How many lines of the material below contain the string "Select", with case counting? Reply with the number alone.

[begin Data extract]

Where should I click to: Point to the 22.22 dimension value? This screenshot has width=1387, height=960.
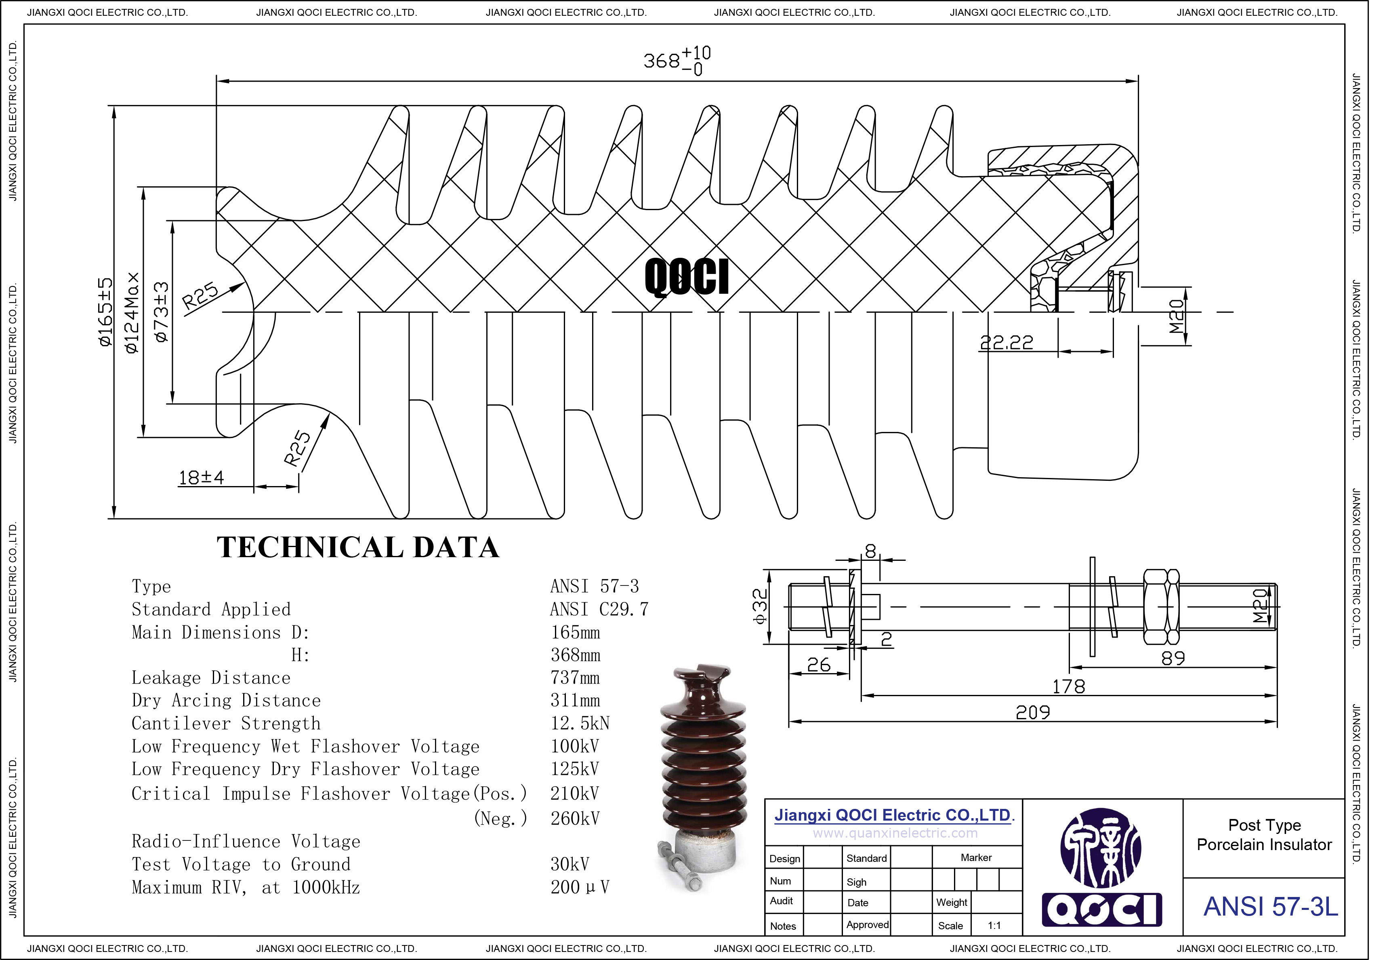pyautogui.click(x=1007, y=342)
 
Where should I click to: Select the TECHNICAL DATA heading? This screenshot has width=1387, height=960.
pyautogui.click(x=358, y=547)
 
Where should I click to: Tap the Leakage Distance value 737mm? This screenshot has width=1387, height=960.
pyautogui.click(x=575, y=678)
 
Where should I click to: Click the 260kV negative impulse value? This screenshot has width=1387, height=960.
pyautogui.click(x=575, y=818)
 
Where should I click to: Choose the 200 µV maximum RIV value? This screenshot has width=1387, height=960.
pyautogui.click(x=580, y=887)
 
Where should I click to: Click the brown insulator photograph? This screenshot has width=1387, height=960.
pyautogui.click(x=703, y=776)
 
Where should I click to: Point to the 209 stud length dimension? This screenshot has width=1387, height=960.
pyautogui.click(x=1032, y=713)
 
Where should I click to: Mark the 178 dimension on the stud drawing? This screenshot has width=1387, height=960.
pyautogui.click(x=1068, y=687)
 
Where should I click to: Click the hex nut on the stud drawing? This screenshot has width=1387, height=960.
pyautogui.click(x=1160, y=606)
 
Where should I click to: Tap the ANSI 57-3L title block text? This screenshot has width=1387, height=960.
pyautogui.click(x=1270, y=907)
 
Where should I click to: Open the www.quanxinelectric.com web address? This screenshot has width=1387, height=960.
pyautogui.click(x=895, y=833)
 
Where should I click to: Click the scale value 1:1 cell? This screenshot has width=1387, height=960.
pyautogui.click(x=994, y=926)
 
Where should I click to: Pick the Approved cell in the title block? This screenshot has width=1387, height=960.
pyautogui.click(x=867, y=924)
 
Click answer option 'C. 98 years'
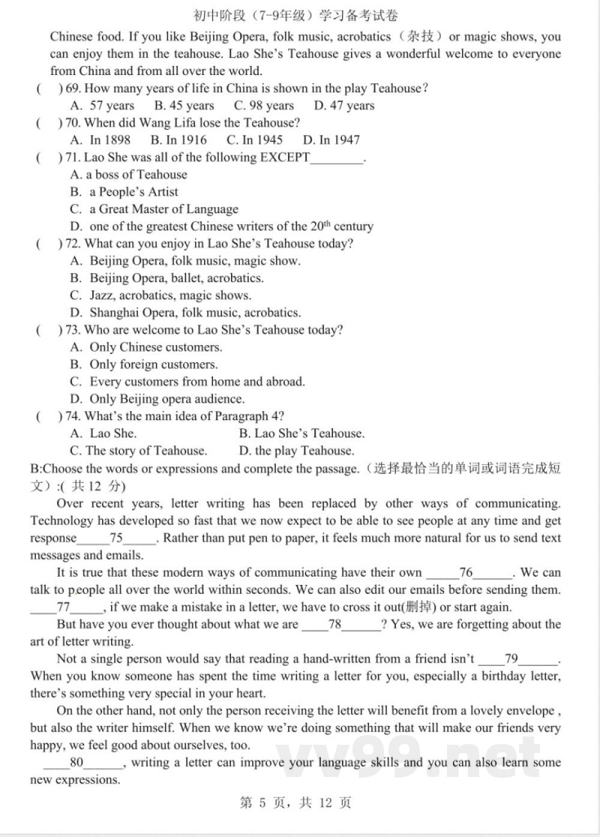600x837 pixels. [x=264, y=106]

[end Data extract]
[begin Data extract]

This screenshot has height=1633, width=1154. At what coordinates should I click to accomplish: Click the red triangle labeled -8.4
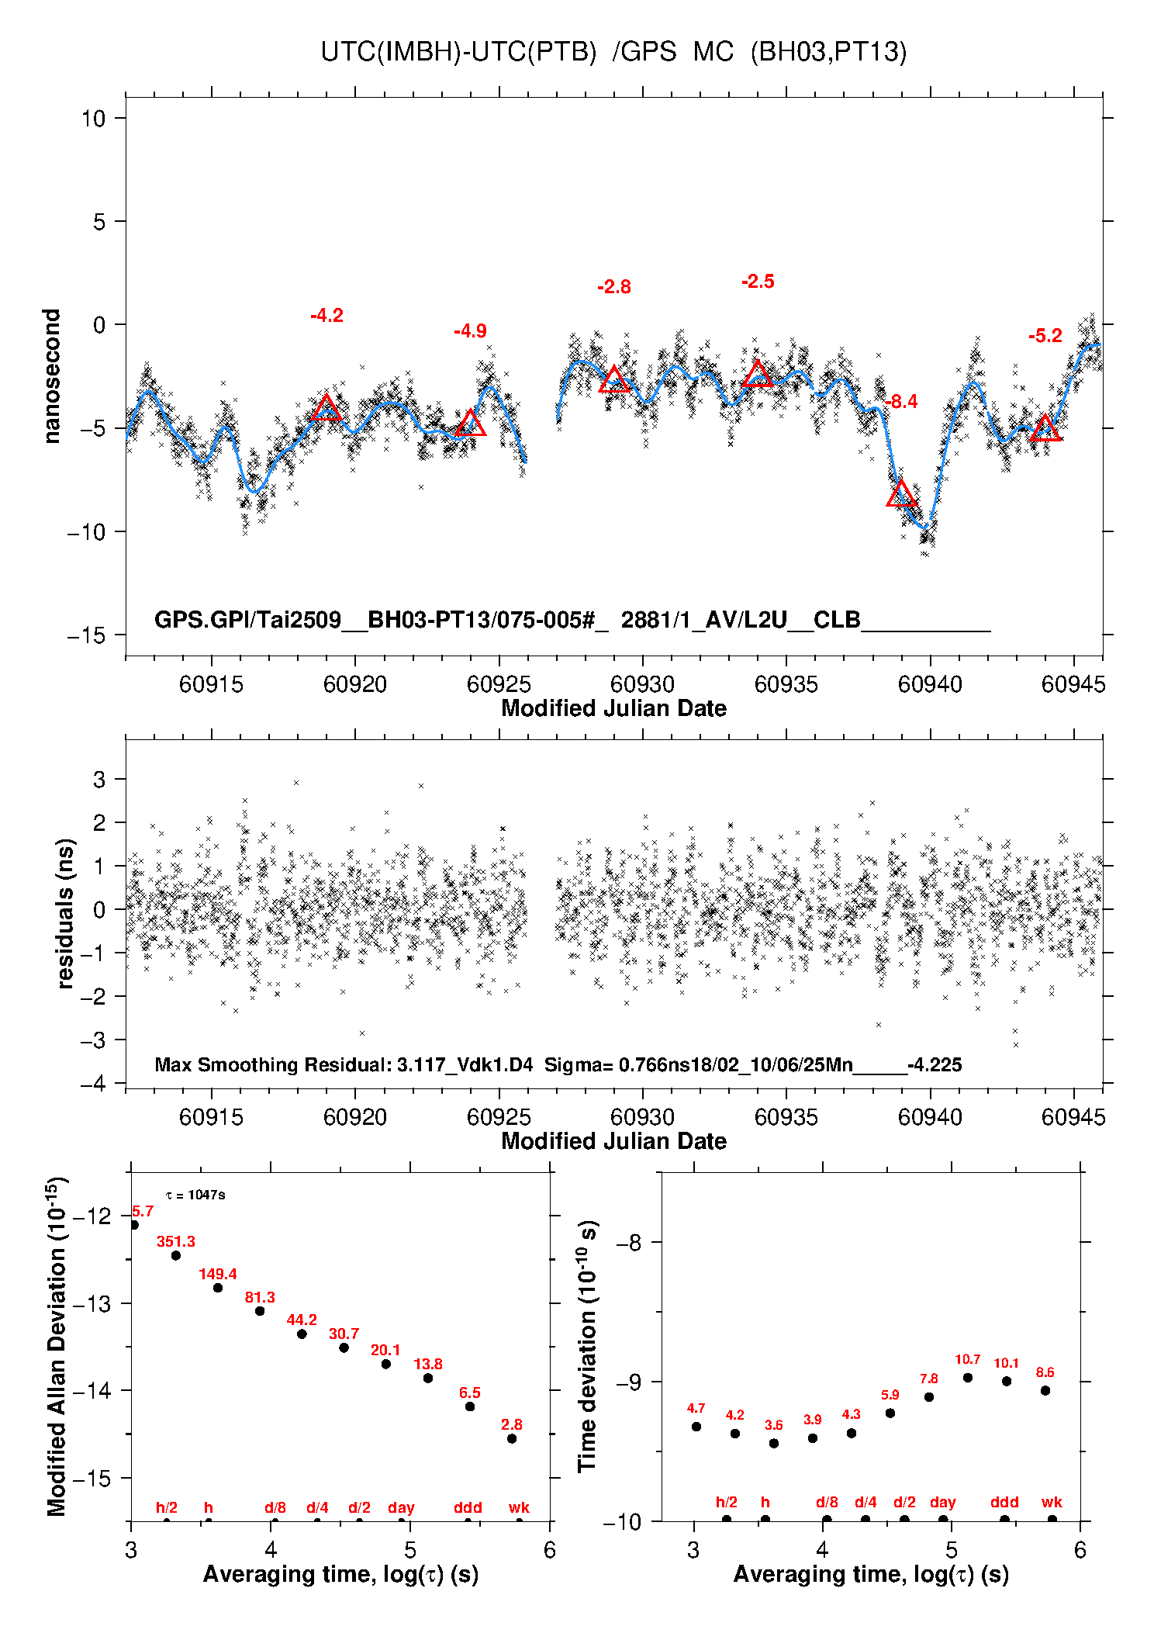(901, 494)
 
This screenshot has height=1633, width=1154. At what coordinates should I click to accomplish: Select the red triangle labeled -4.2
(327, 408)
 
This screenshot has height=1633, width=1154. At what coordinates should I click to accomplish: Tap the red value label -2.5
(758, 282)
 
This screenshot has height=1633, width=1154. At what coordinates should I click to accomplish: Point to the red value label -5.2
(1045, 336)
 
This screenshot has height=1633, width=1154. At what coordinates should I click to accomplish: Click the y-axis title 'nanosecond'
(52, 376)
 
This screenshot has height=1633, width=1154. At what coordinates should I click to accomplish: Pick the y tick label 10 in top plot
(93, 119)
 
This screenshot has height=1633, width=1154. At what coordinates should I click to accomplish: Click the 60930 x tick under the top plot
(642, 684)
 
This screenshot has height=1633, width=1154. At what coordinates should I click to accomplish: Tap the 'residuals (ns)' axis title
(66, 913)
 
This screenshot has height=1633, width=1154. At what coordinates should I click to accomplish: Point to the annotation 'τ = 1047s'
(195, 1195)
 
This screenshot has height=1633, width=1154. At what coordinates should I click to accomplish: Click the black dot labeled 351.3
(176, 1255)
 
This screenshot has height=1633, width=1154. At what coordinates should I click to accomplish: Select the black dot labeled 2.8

[end Data extract]
[begin Data extract]

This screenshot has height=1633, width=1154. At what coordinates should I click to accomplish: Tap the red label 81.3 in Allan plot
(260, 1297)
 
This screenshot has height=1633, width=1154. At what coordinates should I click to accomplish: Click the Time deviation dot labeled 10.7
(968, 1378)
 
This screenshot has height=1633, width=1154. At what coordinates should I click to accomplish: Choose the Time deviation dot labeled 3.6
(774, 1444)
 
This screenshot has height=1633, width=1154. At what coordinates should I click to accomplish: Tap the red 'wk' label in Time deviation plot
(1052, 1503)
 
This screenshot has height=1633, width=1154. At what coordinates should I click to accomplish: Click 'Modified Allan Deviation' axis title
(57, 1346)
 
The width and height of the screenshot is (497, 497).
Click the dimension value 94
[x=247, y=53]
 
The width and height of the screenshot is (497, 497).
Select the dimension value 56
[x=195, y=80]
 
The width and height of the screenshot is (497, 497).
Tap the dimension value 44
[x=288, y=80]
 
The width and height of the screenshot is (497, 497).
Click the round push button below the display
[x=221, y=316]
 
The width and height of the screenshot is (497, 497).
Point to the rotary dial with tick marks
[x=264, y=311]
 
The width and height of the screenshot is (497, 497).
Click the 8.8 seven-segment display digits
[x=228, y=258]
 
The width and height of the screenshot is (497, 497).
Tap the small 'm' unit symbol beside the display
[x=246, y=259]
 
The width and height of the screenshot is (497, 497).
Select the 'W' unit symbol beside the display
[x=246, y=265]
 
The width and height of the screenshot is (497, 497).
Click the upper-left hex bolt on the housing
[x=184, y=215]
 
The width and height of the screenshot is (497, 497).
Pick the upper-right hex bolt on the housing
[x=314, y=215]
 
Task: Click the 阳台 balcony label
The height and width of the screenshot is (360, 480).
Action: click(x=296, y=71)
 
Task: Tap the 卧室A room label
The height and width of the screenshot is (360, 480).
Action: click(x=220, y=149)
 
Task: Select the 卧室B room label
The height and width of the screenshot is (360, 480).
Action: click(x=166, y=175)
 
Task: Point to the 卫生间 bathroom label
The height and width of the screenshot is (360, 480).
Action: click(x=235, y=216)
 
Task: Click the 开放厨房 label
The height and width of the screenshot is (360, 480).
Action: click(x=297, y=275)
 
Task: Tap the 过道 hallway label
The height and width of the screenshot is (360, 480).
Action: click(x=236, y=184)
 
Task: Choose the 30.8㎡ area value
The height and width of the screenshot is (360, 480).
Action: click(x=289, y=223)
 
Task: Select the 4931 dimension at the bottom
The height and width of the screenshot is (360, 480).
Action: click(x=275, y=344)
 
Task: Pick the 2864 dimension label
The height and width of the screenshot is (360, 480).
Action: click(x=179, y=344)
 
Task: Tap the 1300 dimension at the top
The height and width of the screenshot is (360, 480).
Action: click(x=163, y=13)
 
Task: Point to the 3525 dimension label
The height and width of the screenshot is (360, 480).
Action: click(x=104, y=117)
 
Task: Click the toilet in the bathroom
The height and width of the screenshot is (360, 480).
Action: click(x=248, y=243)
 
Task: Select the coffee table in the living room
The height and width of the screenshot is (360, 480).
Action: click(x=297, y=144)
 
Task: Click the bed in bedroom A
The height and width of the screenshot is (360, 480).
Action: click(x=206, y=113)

[end Data extract]

▶ [Solution to the problem] 8